Front and Center

This offseason has been a pleasant surprise. The Giants had a gaping hole at shortstop, and the ostensible solution was just a year removed from A-ball. The bullpen needed a couple of arms. The rotation was 80% set, but an additional starter with upside wouldn’t have hurt. There was a huge and obvious need for several power bats. Brian Sabean was able to solve all of these problems without hurting the team’s minor league system. Yep. He solved them all. There isn’t something up there that he didn’t fix. Nope. Moving on….

So is this a new Sabean? A new era? The Giants have been aggressive in the Dominican Republic, they haven’t shied away from high-priced demands in the amateur draft, and they haven’t locked themselves into ridiculous contracts (since the last one, at least). It all seems so…functional. I’m quietly impressed.

I’m not ready to proclaim my unwavering support for Sabean, though. There are a lot of reasons – habit, logic, Jose Mesa-related night tremors – but I’ll just focus on one today: center field. This dark and confusing obsession of Sabean’s has been…dark and confusing. The Giants have repeated the following pattern a few times now:

"Here, have some money to play center field!"

"Gee, thanks! Oh, I forgot to tell you, I can’t really play center field."

"Whoops. No biggie! We’ll just make a trade or give a free agent some money!"

Marvin Bernard was the first. In the beginning of the 2000 season, the Giants signed Benard to a three-year extension.

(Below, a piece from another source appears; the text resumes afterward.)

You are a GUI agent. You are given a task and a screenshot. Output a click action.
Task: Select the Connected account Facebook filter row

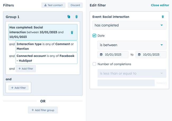pos(47,58)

Whoops. It turned out that the new park had a ton of outfield, and Benard just wasn’t a good defender.

Randy Winn doesn’t quite fit the above pattern, but he was a part of one of the most baffling and far-reaching decisions of Sabean’s career. The Giants traded for Winn, and started him in center. Then they decided that Winn a) couldn’t handle center field defensively, and b) had enough of a bat for right field, so they signed Winn to a lucrative extension. Now that Randy Winn was a non-center fielder making a good amount of money, the Giants decided they needed a "real" center fielder. They threw money at two awful options – Juan Pierre, who was never good enough to play center, and Gary Matthews, Jr., who was coming off a career year in his 30s. Mercifully, both players are now other team’s problems, but the Giants’ third choice was Dave Roberts, who did sign. Here’s a funny little snippet from the original Roberts-to-the-Giants article:

Although scouts believe Roberts is best suited to play left field, he will roam in center for the Giants unless they can trade for a truer center fielder (Vernon Wells or Andruw Jones, for instance).

Everyone knew that Roberts wasn’t a good centerfielder. Certainly he couldn’t have been enough of an improvement on Winn that it justified an additional $18M expenditure, right? Ugh. Even worse, Roberts forced Winn to stay in right field, which meant the Giants weren’t going to acquire anyone to play right field, where power is readily available. That’s how you build a team that can’t crack 100 home runs. Nothing against Winn, but his ultimate value to the team would have been better realized in center.

Once it was clear that Roberts wasn’t a good defensive center fielder, the Giants decided that they absolutely could not be without a good defensive center fielder. So they committed $60M to Aaron Rowand, who was a good defensive center fielder. Emphasis on the past tense, "was." Rowand drank from the same celebratory champagne flute as Barry Zito, apparently, because somewhere between his old team and his new team, he lost a chunk of his value. I can almost forgive Sabean for this one, as Rowand was once highly regarded defensively by stats and scouts alike. Still, the Giants already had Winn, and they’re now without a good defensive center fielder. Again. Unless you count Winn, of course.

Long story short: I have no idea how Brian Sabean evaluates center fielders. He thought Juan Pierre was a viable option, but Randy Winn was always out of the question. Marvin Benard and Dave Roberts were a-ok to lock in, but Randy Winn was always out of the question, to the point where a five-year/$60M contract was preferable to Winn in center. Until I’m reassured that Sabean has any idea what constitutes a good or bad center fielder, I’ll be wary of the New Sabean. Every time I think that I could be fine with Sabean constructing future rosters, I think "Gary Matthews, Juan Pierre, and Dave Roberts," and I get over it.

So I’ll just wait for the inevitable Rowand-to-right field move, followed by a five-year deal to Nate McLouth.